Enter Cory Boothe is a school teacher in Fayette County and an avid hunter.
Boothe is a man on a mission.
“Ten years ago hunters got punched in the nose and landed on their backs and they’ve been there ever since,” Boothe told me Tuesday.
A decade ago or so, legislation dealing with Sunday hunting passed successfully through the Legislature.
For a year, hunting took place on Sundays for any game animal that was in season, with the exception that hunting was not legal on a Sunday that was the day before a big game opener.
Written into the bill was the option to petition the law to referendum on a county-by-county basis.
Forty-one counties did so and voted down Sunday hunting.
It remains legal to hunt on the Sundays mentioned above in 14 counties.
Jefferson is one of those counties.
The others are Brooke, Boone, Clay, Hancock, Lincoln, Logan, McDowell, Marshall, Mingo, Ohio, Wayne, Wetzel and Wyoming.
Boothe wants Sunday hunting in as many counties as possible. By law, referendum votes must be at least five years apart.

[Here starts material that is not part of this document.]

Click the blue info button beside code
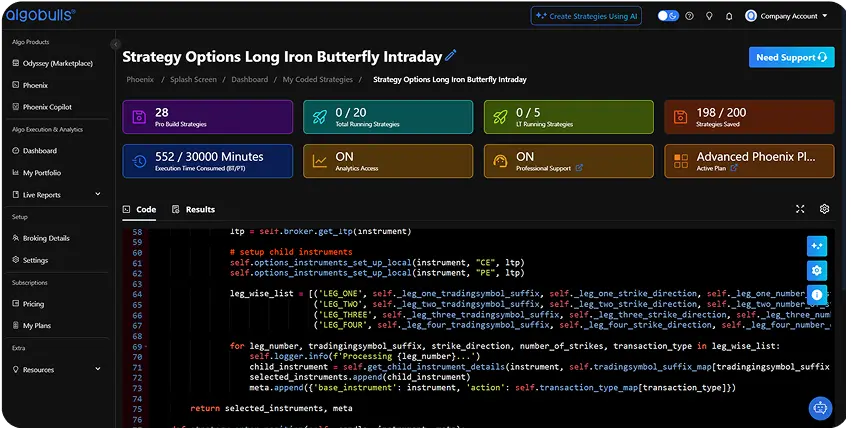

“I already have enough signatures in three counties to bring the issue to a vote in the spring primary election in 2014,” Boothe said. He said he wasn’t ready yet to name the counties.
Boothe said a referendum vote can be initiated by getting signatures of 5 percent of the registered voters in a county.
“That means we would need 865 signatures in Mineral County, 713 in Hampshire, 404 in Grant and 438 in Hardy,” Boothe said. He is looking for assistance throughout the state from like-minded hunters.
Boothe’s email is sundayhuntingnwv@hotmail.com. There is a social networking presence at facebook.com/SundayHuntWV that even contains a petition form that can be downloaded.
In the counties that allow Sunday hunting, it applies only to private land and permission is required.
Boothe seems to recognize that his main opposition will come from the West Virginia Farm Bureau and churches.
“Mississippi is the number one Sunday church attendance state and there are no laws there prohibiting hunting on Sunday,” he said. “I encourage people to attend church, but why can’t you hunt before services or after them?”
Boothe said his research has revealed that forbidding hunting on Sundays does not necessarily boost church attendance. Boothe said Maine and Massachusetts are among the states with the lowest level of church attendance and neither allows hunting on Sundays.
“Prohibiting Sunday hunting punishes hard-working people,” Boothe said. “Our coal miners work six days a week and their God-given right to hunt is taken away from them.”
Boothe points out that all of the United States west of Wood County, W.Va., in other words, every place from Parkersburg to the Pacific Ocean, allows hunting on Sundays.
Boothe said private landowners who don’t want their properties hunted on Sundays have the right to keep that from happening.
A native of Calhoun County, Boothe said he doesn’t understand the Farm Bureau’s opposition.
“They want deer killed and hunting on Sunday would be additional opportunity for that to happen,” he said. “They believe in the rights of private property owners and it should be a right to hunt on your own land on Sunday if you choose.”
In Jefferson County in 2011, there were 39 deer checked in on Sundays by bow hunters as well as 16 bucks and 10 antlerless deer by firearms hunters.
Because hunters have 24 hours to check deer, it is possible that some of these animals were killed the day before, on Saturdays.